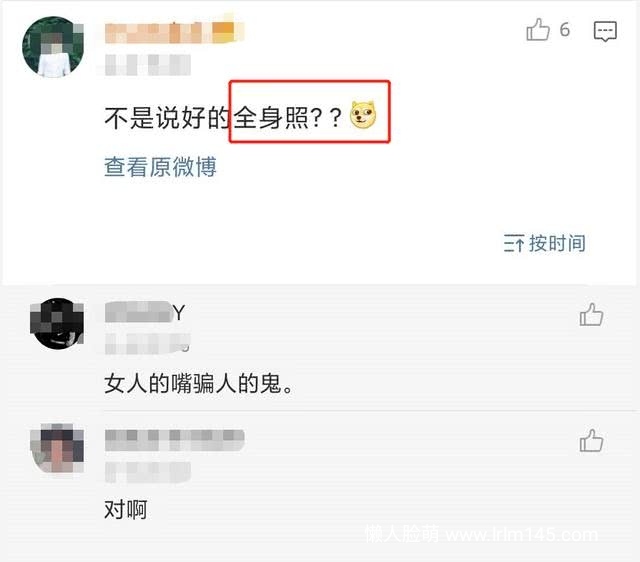
Task: Like the '女人的嘴骗人的鬼' reply
Action: pos(591,315)
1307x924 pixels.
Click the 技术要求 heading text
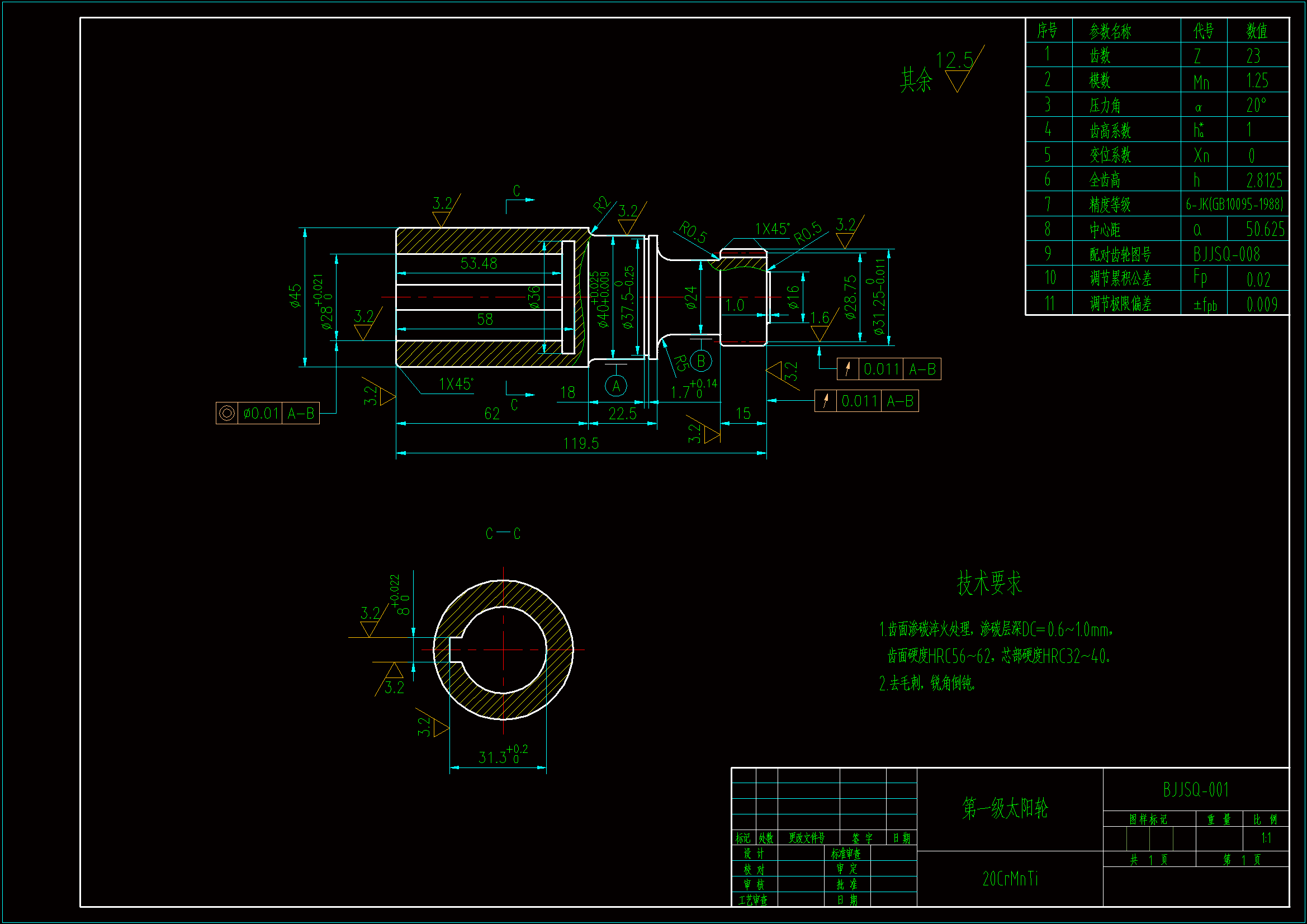click(989, 583)
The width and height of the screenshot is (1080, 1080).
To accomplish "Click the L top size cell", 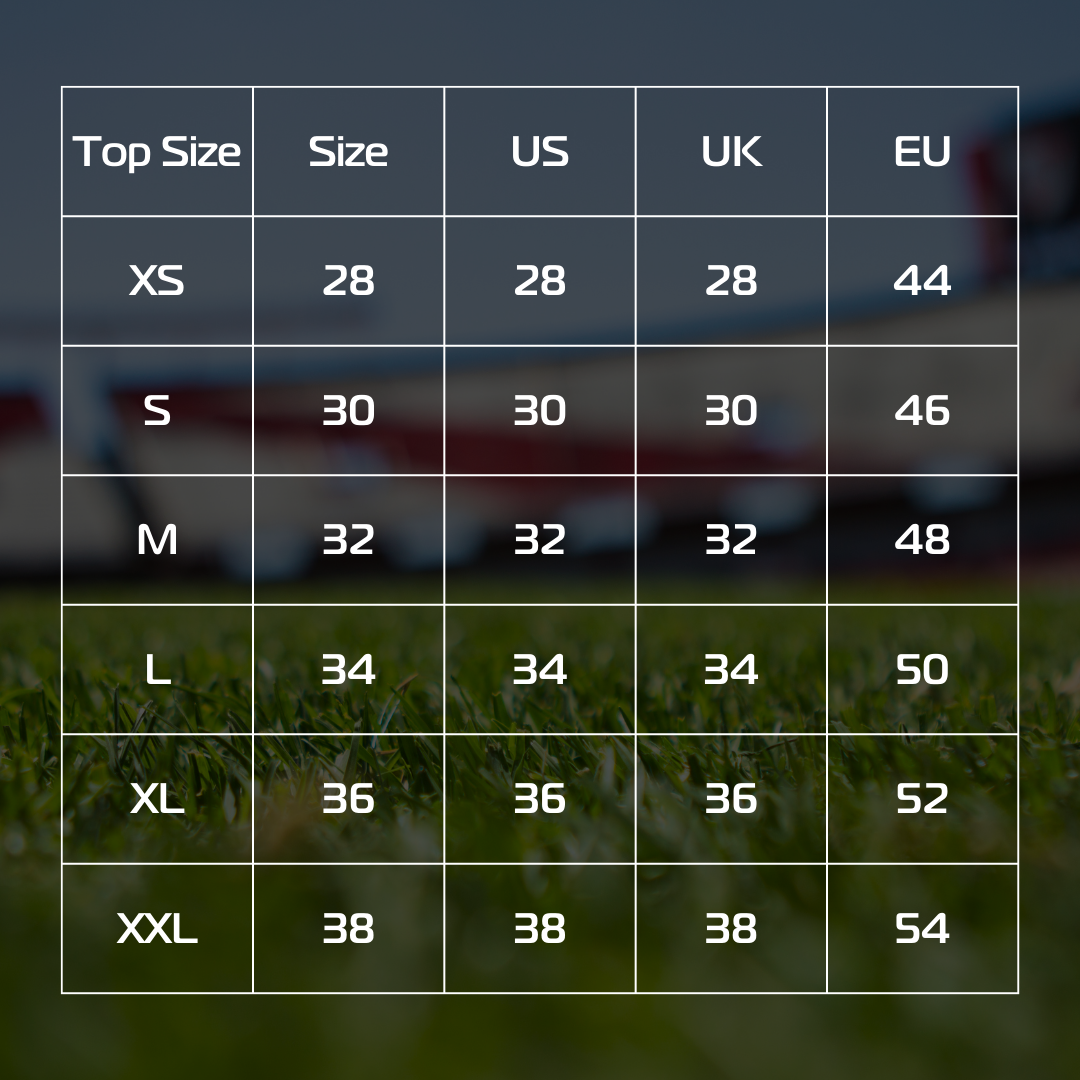I will [157, 669].
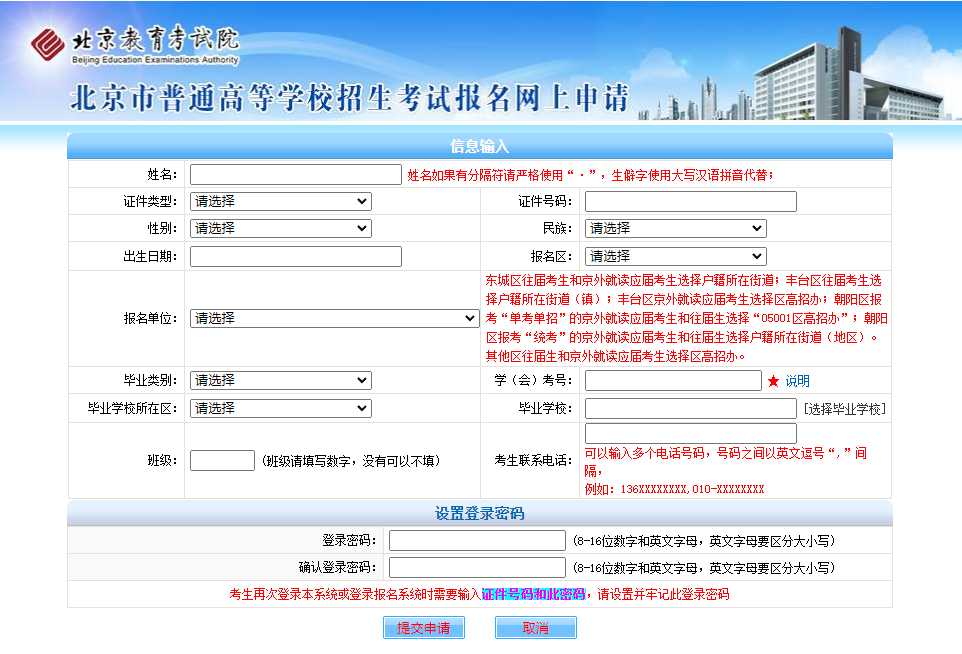Click the 姓名 text input field

(x=295, y=175)
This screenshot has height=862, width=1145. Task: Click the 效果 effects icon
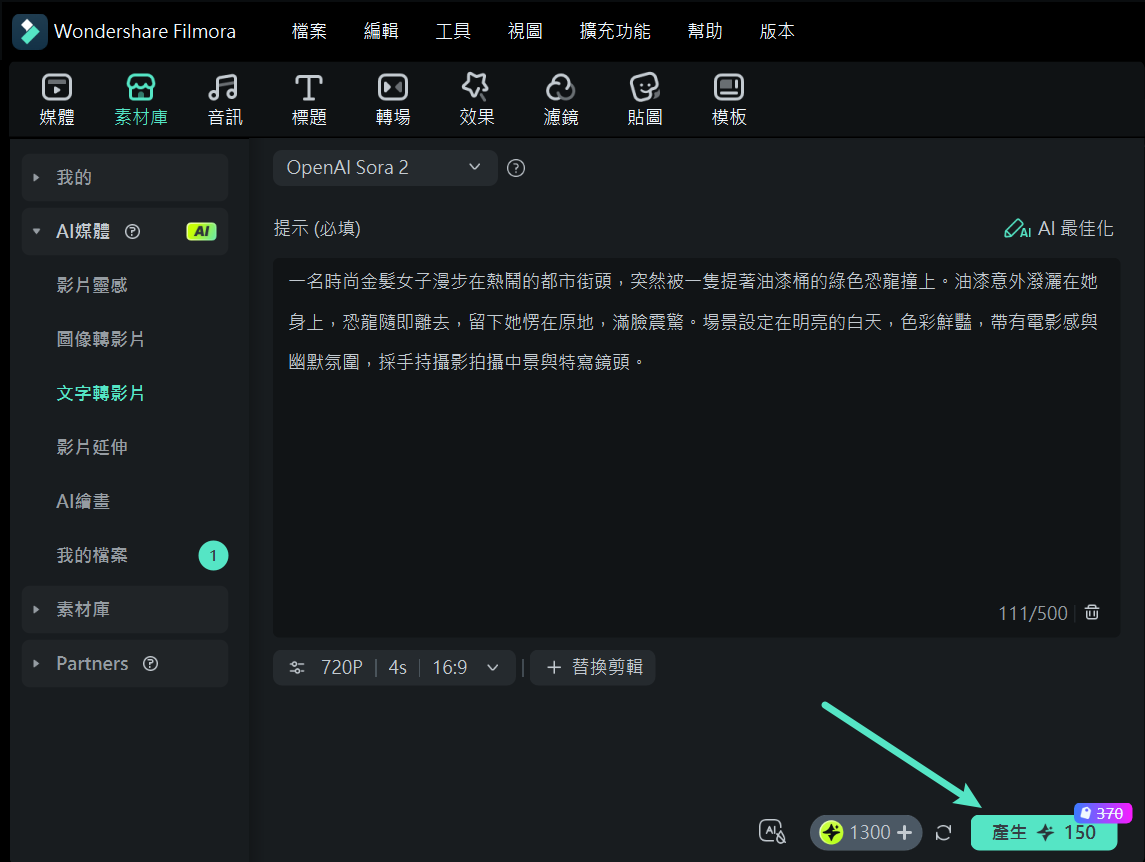476,97
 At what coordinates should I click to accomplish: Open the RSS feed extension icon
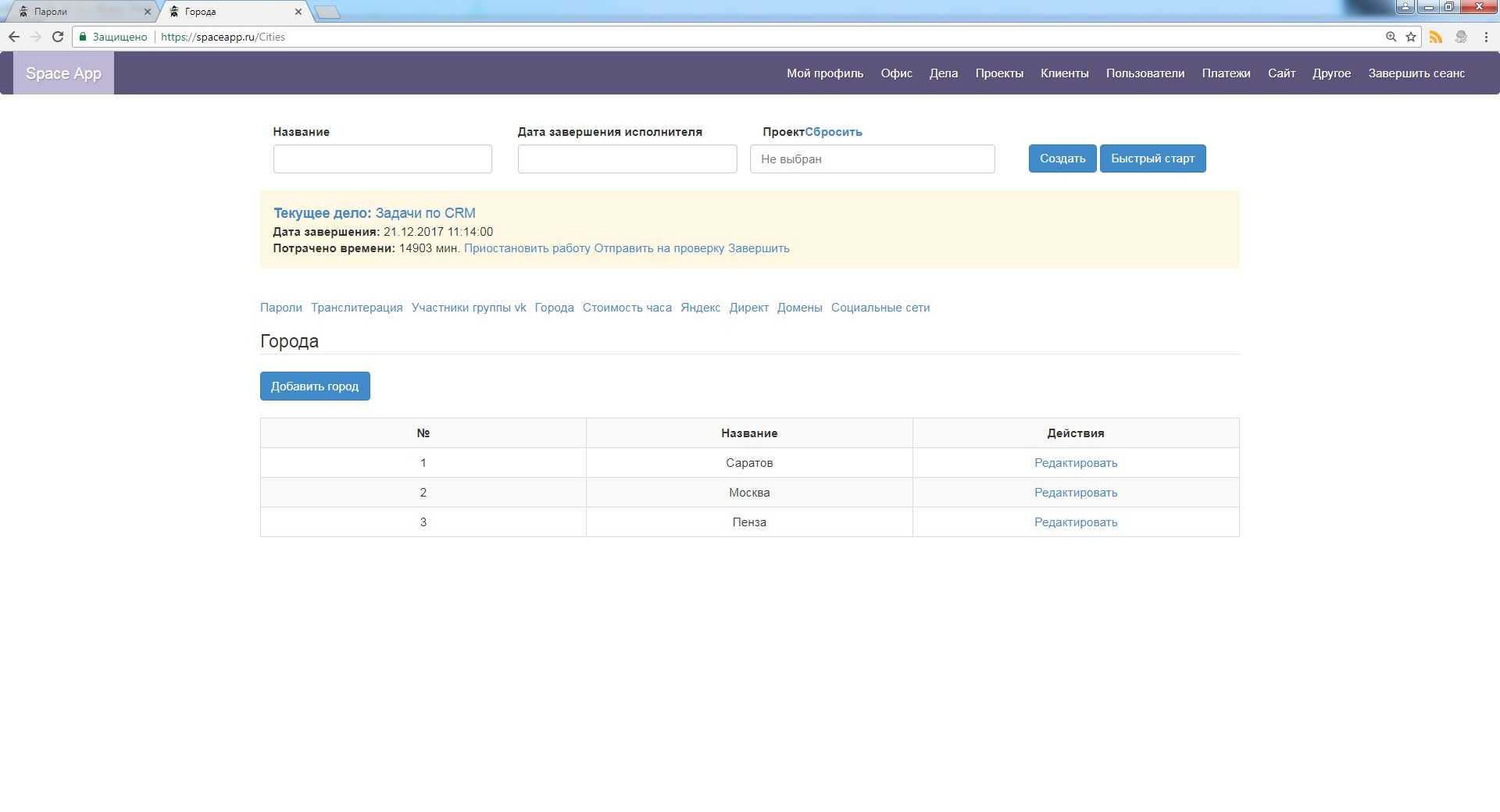coord(1435,37)
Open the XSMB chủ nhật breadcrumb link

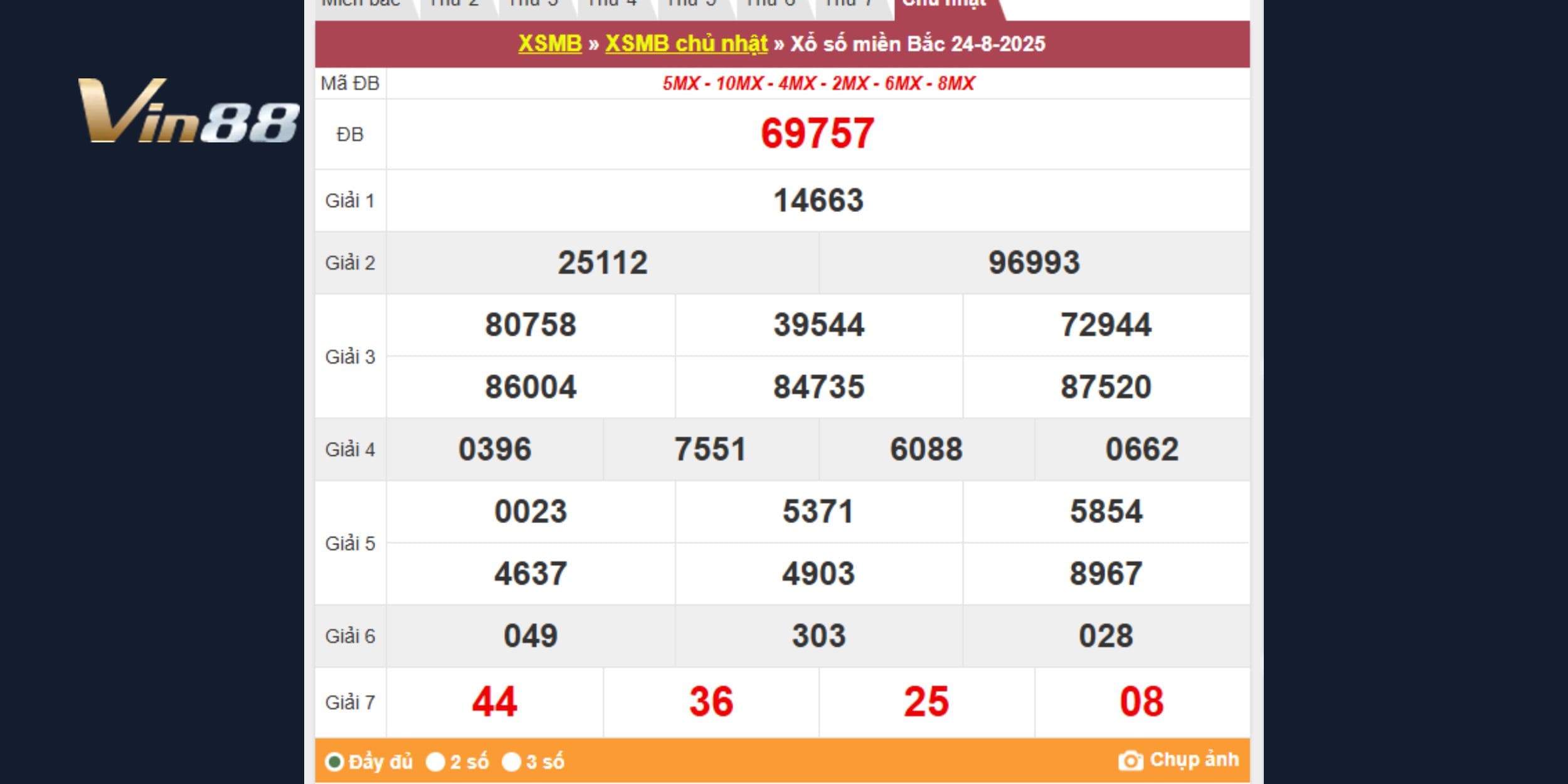click(x=686, y=43)
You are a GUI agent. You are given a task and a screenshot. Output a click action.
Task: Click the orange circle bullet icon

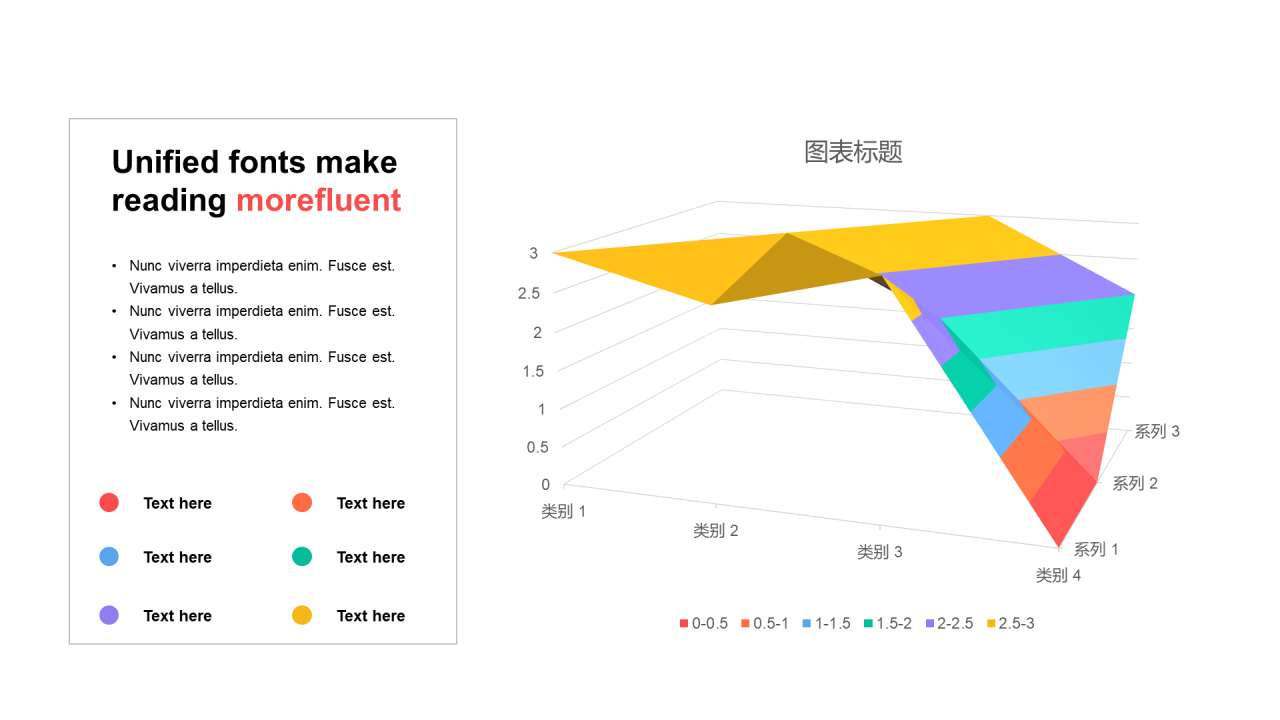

·····

#### Task instructions:
Starting at the line that contains "At what coordinates" and continuing through the last of the items, convert those lines into a numbered list with blank lines omitted. Leave the pictures out.

#### Correct output:
1.  At what coordinates should I click to accomplish: Open the RSS feed extension icon
2. coord(1435,37)
3. Open the XSMB chủ nhật breadcrumb link
4. click(x=686, y=43)
5. You are a GUI agent. You are given a task and a screenshot. Output a click action.
6. Task: Click the orange circle bullet icon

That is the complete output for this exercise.